START INFORMATION SUPPLIED

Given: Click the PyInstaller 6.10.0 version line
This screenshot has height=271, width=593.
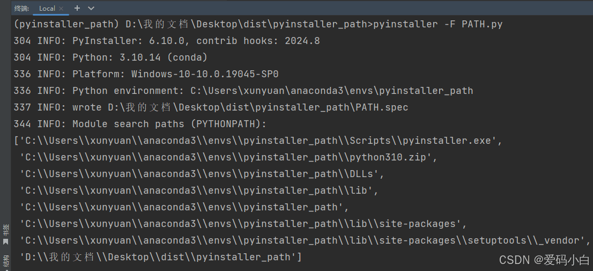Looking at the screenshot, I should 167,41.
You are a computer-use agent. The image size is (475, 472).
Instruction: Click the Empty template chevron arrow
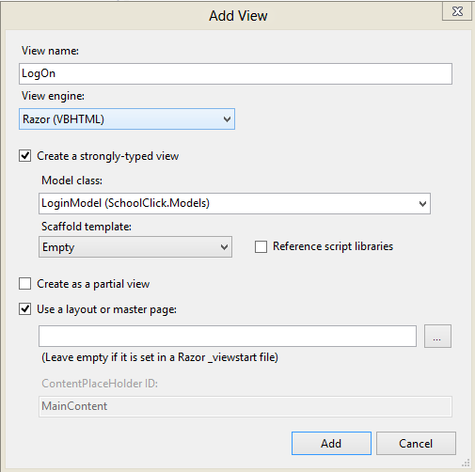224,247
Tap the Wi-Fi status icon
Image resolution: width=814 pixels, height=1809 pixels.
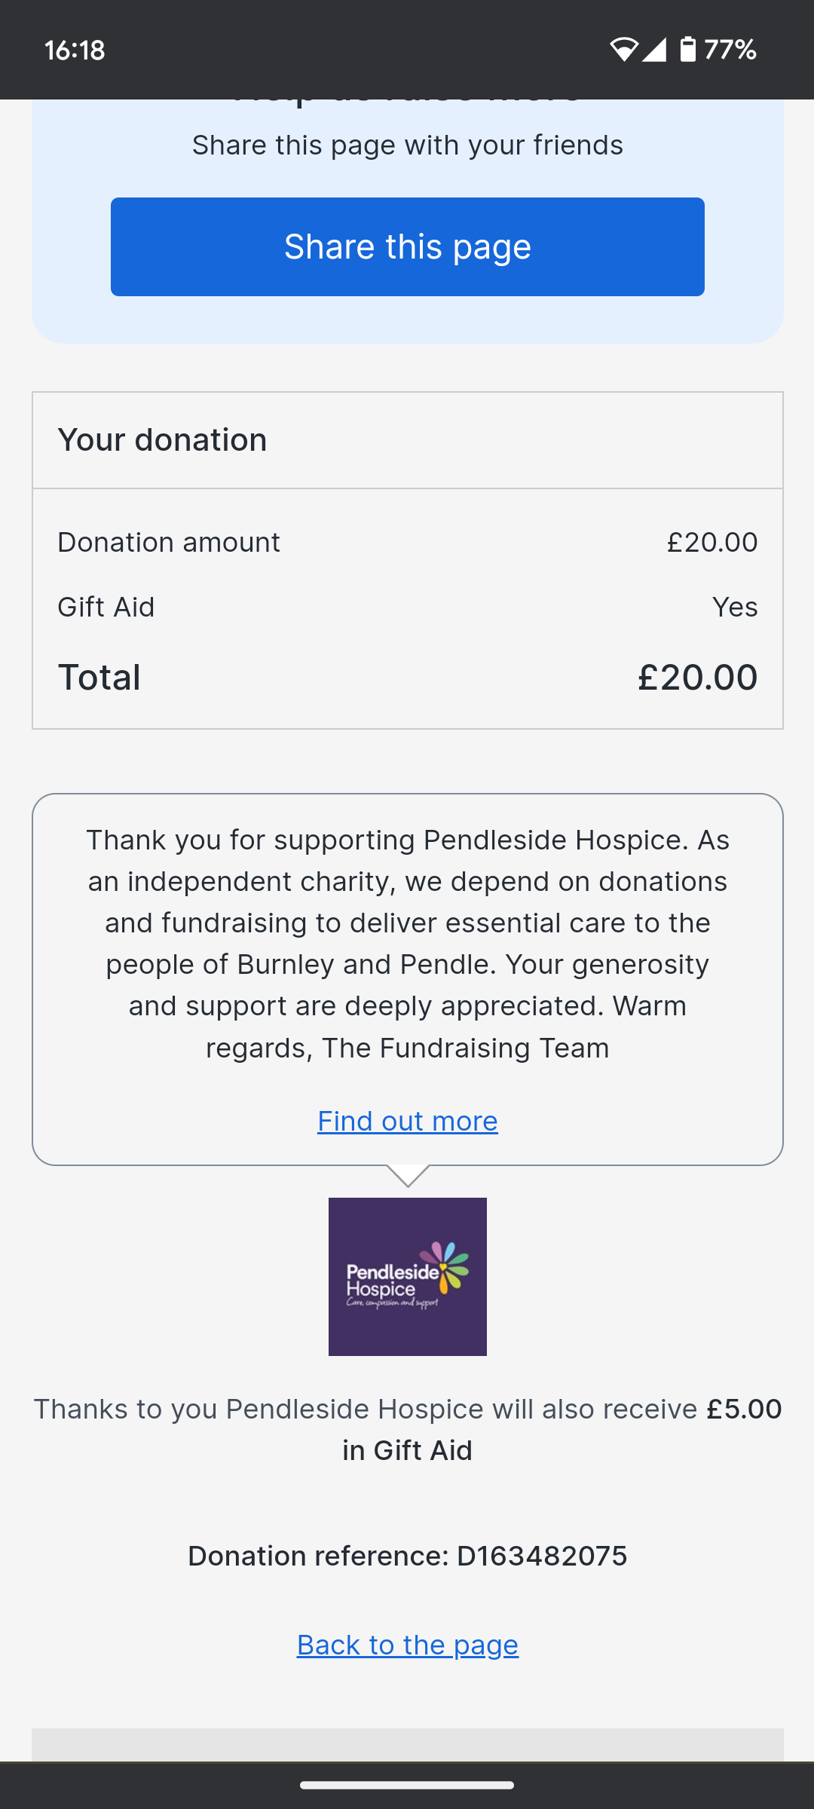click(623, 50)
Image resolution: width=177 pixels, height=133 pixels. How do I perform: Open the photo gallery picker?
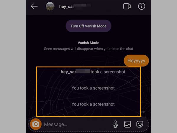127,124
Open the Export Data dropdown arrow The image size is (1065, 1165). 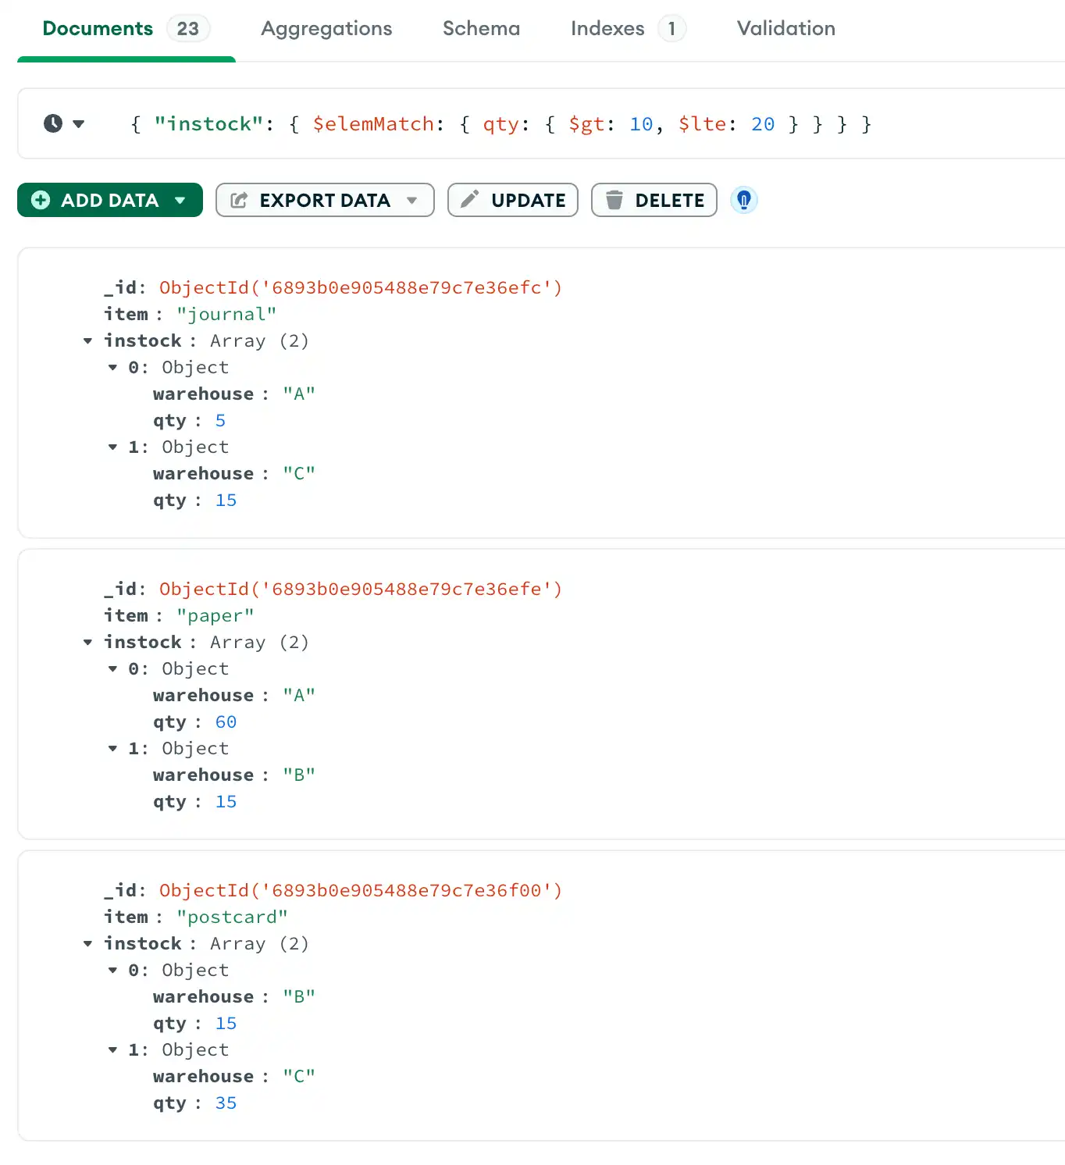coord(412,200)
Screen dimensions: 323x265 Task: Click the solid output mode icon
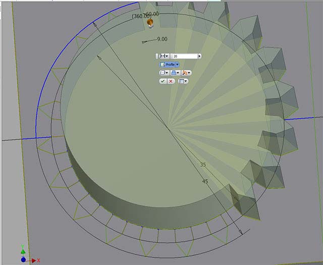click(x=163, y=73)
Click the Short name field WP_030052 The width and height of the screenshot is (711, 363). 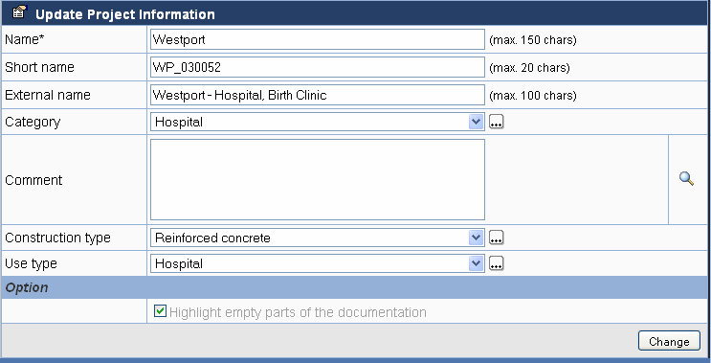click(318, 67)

END INFORMATION SUPPLIED
START INFORMATION SUPPLIED

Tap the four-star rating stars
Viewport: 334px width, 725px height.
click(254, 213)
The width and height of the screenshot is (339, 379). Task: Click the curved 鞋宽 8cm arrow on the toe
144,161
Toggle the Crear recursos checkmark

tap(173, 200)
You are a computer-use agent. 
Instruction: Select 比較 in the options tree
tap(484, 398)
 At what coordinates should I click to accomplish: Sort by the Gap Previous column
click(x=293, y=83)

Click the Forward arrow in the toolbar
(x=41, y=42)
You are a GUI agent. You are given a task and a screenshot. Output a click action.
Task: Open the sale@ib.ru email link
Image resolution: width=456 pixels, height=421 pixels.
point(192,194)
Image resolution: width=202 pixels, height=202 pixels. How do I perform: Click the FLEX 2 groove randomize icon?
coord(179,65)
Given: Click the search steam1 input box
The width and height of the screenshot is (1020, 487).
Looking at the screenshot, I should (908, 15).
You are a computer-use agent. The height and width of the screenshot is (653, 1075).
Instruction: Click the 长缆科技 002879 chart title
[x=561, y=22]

END INFORMATION SUPPLIED
START INFORMATION SUPPLIED

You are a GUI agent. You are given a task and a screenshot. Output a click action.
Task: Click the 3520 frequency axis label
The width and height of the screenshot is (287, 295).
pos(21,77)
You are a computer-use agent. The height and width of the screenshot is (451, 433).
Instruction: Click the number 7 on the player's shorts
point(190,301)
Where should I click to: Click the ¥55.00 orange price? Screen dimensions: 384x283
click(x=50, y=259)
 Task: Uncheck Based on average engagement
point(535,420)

END INFORMATION SUPPLIED

[WHAT THE TASK ASKS] Each line above with the string "agent" in it should be located and copied.

[ANSWER TO THE EXERCISE]
You are a computer-use agent. The image size is (475, 472).
You are a computer-use agent. 
You are a GUI agent. You are given a task and a screenshot. Output a click action.
You are a computer-use agent. The height and width of the screenshot is (653, 1075).
You are a GUI agent. You are given a task and a screenshot. Output a click action.
You are a computer-use agent. The height and width of the screenshot is (451, 433).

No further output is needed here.